◆ Task description:
Answer these questions from the Citigroup passage:
1. Which business was very profitable last year?
2. Which two companies were combined to create Citigroup?
3. Which firm is named as an example of a smaller, more specialized financial firm?

#### Supplied text

Even so, he appears resigned to keeping Citigroup's full service model as is. Smith Barney was very profitable last year.
Still, Pandit has not completed his review of Citigroup's situation and his plans could change. Pandit's current leanings follow meetings with a number of current and former Citigroup officials.
A Citigroup official had no comment.
If Pandit stays on the course he has signaled and does not radically alter the composition of Citigroup, investors may be disappointed and start selling shares.
Many investors believe the financial services conglomerate model Citigroup has used since the firm was created by combining the Travelers Group insurance and brokerage company with banking giant Citibank does not produce the earnings growth they can get from smaller, more specialized financial firms like Goldman Sachs.
Pandit may make some of his intention public in the coming weeks.

########
#### Extracted data

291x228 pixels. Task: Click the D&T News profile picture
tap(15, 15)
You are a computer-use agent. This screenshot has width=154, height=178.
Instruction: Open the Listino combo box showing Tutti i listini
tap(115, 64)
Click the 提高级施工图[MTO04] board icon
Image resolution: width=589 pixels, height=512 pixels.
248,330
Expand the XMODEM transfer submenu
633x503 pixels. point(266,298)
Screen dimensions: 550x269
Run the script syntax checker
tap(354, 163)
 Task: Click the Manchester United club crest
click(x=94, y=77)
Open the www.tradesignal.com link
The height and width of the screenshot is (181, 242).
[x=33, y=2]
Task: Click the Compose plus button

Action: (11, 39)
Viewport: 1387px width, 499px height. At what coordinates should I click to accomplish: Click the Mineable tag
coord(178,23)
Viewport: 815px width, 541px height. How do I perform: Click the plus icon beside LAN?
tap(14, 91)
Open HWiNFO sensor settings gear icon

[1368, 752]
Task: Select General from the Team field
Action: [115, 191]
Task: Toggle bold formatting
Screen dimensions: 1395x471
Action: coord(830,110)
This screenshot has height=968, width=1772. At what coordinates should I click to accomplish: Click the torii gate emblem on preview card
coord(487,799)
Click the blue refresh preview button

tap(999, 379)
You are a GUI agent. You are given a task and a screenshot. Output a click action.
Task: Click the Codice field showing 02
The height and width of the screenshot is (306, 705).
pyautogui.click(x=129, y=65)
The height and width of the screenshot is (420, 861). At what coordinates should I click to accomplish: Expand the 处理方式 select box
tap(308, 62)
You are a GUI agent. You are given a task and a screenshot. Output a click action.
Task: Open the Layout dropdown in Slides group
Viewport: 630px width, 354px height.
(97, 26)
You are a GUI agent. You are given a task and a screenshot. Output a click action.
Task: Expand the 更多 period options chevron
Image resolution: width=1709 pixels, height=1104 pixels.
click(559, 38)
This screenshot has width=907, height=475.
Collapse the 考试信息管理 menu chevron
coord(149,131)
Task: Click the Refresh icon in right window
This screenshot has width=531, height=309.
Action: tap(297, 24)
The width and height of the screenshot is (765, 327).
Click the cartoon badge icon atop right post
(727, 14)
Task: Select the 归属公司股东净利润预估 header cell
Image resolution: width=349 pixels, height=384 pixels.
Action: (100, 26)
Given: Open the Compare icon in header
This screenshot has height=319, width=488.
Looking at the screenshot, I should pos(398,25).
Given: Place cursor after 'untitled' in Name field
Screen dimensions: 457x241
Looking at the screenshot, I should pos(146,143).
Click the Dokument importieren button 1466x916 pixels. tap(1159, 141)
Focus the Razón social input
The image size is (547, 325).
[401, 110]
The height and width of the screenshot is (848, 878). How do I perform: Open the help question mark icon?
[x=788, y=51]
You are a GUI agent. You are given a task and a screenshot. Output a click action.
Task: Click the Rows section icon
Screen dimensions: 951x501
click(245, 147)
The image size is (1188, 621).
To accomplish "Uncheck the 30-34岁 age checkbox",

########

◆ Written response:
1. Smith Barney
2. The Travelers Group insurance and brokerage company and Citibank
3. Goldman Sachs